## [EXERCISE BRIEF]
Set down the material word for word, from its first line up to and including the line with "Image resolution: width=1497".

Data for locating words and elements

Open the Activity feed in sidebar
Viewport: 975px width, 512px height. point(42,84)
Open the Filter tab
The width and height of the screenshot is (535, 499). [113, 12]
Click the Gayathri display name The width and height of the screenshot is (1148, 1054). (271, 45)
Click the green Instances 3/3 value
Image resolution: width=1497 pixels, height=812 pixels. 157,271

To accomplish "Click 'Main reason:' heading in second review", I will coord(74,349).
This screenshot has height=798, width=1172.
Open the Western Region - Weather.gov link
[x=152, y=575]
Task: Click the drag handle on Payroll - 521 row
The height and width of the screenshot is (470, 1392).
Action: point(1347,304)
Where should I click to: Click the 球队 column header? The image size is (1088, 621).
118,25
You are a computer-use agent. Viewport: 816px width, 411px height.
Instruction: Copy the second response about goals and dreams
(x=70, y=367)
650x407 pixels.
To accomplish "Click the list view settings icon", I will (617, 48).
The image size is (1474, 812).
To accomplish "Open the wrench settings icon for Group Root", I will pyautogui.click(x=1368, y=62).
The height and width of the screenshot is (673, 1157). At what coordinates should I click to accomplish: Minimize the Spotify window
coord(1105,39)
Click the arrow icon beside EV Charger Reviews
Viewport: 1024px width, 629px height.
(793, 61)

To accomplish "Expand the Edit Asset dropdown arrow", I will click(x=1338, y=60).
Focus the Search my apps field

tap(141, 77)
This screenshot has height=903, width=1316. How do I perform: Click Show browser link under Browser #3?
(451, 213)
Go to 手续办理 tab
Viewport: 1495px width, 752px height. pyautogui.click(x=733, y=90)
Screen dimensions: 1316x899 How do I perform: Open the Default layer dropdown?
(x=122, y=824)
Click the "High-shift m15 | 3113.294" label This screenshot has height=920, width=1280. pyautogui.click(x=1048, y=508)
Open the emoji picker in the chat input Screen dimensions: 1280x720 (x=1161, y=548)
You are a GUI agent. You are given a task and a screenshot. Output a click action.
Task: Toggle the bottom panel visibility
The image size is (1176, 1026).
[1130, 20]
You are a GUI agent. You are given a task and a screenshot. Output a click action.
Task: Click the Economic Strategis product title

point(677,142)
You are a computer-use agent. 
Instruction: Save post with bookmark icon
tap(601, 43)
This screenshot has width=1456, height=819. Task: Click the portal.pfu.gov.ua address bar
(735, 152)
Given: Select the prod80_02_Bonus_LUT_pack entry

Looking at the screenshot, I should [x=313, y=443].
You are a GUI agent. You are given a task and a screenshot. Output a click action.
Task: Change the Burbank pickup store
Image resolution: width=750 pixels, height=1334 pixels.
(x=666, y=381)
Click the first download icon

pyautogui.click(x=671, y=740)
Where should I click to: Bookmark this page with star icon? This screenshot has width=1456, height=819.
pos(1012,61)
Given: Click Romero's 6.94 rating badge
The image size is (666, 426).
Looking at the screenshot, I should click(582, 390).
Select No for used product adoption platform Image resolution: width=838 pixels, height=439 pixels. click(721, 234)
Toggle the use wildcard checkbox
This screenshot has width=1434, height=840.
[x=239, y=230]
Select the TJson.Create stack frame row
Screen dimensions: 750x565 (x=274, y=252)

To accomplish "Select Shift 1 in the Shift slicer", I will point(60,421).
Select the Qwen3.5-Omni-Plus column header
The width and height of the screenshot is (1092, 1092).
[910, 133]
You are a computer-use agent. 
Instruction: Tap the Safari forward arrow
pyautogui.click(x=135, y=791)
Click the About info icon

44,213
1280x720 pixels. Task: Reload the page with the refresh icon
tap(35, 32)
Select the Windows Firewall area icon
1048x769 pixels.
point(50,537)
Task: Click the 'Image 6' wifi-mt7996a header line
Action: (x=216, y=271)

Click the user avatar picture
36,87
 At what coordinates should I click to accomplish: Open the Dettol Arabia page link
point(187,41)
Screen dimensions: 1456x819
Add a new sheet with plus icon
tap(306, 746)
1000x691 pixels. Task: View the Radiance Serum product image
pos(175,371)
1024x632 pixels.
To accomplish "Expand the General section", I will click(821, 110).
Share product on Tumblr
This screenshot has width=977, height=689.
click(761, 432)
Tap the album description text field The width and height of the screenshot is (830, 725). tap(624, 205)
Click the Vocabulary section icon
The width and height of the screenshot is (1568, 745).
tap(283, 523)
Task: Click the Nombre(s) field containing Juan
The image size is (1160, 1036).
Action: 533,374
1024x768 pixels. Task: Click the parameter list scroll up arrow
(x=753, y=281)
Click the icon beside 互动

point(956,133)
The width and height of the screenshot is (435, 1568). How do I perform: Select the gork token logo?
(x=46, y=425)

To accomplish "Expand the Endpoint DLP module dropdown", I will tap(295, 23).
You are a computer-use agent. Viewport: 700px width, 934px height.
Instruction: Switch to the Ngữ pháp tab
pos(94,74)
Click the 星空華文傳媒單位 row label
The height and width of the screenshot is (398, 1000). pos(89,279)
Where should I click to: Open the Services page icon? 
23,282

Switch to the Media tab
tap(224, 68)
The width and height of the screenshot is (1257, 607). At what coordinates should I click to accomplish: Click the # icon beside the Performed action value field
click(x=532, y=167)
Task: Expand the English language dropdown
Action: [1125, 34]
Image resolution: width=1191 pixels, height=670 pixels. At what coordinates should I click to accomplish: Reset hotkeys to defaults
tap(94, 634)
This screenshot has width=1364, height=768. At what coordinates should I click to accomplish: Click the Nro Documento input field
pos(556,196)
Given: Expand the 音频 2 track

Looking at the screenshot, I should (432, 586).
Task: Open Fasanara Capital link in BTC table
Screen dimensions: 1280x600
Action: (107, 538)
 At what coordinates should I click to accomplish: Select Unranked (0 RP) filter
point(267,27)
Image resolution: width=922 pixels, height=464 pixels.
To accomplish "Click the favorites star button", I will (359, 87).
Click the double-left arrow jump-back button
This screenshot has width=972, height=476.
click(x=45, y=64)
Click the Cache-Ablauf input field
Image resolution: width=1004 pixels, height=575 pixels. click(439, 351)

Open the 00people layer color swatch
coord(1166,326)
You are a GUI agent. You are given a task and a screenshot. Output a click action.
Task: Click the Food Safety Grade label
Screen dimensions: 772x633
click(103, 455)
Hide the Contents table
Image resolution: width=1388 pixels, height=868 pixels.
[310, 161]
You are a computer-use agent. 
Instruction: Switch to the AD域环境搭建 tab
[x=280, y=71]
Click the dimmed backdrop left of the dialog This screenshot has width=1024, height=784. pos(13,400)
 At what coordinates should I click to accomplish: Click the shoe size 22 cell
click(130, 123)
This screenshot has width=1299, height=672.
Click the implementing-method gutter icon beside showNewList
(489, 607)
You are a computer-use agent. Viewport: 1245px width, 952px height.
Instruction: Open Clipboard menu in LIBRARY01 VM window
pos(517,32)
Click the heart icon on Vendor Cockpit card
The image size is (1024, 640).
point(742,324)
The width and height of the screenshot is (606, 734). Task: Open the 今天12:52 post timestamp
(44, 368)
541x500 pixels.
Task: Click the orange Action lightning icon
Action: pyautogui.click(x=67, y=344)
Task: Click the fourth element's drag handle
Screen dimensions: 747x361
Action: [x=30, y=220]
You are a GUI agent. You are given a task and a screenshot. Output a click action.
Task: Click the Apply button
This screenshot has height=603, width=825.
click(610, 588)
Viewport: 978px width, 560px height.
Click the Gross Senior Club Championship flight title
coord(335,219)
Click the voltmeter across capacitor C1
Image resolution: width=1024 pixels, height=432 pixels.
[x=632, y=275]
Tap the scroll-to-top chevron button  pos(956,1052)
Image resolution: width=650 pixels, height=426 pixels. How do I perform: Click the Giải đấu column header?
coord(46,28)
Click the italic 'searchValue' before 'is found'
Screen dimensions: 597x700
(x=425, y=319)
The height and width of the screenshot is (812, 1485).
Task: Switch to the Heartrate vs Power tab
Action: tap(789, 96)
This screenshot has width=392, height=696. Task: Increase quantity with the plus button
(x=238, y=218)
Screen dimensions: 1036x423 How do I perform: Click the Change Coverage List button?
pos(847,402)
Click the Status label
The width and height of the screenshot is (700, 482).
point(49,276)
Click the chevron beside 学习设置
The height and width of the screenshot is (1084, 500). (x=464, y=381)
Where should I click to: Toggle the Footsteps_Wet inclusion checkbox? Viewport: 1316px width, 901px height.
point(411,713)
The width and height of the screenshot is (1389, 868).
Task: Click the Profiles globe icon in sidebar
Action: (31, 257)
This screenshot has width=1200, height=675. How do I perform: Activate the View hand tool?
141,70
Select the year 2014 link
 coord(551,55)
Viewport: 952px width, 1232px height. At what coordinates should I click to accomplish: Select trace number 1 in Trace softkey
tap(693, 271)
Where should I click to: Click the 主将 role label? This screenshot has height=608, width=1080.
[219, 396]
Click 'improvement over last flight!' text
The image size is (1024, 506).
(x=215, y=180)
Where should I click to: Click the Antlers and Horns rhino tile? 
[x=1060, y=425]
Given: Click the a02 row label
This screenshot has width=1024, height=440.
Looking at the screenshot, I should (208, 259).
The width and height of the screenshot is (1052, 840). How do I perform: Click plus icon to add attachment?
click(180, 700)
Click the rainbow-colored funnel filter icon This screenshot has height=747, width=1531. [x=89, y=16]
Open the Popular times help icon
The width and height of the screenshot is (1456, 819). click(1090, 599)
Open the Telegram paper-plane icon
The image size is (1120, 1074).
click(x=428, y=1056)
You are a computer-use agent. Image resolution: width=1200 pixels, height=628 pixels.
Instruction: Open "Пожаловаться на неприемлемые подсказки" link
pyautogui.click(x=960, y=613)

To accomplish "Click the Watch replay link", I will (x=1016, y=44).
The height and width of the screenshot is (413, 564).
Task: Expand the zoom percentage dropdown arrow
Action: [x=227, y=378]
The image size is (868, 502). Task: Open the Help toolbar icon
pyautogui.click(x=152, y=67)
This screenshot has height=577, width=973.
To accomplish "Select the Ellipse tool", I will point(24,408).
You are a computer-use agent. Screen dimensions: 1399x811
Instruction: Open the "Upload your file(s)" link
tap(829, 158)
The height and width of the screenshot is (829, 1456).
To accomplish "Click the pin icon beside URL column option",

## [RIGHT ANSWER]
Open the Activity feed in sidebar
Viewport: 975px width, 512px height. point(42,84)
Open the Filter tab
The width and height of the screenshot is (535, 499). [113, 12]
Click the Gayathri display name The width and height of the screenshot is (1148, 1054). (271, 45)
Click the green Instances 3/3 value
Image resolution: width=1497 pixels, height=812 pixels. 157,271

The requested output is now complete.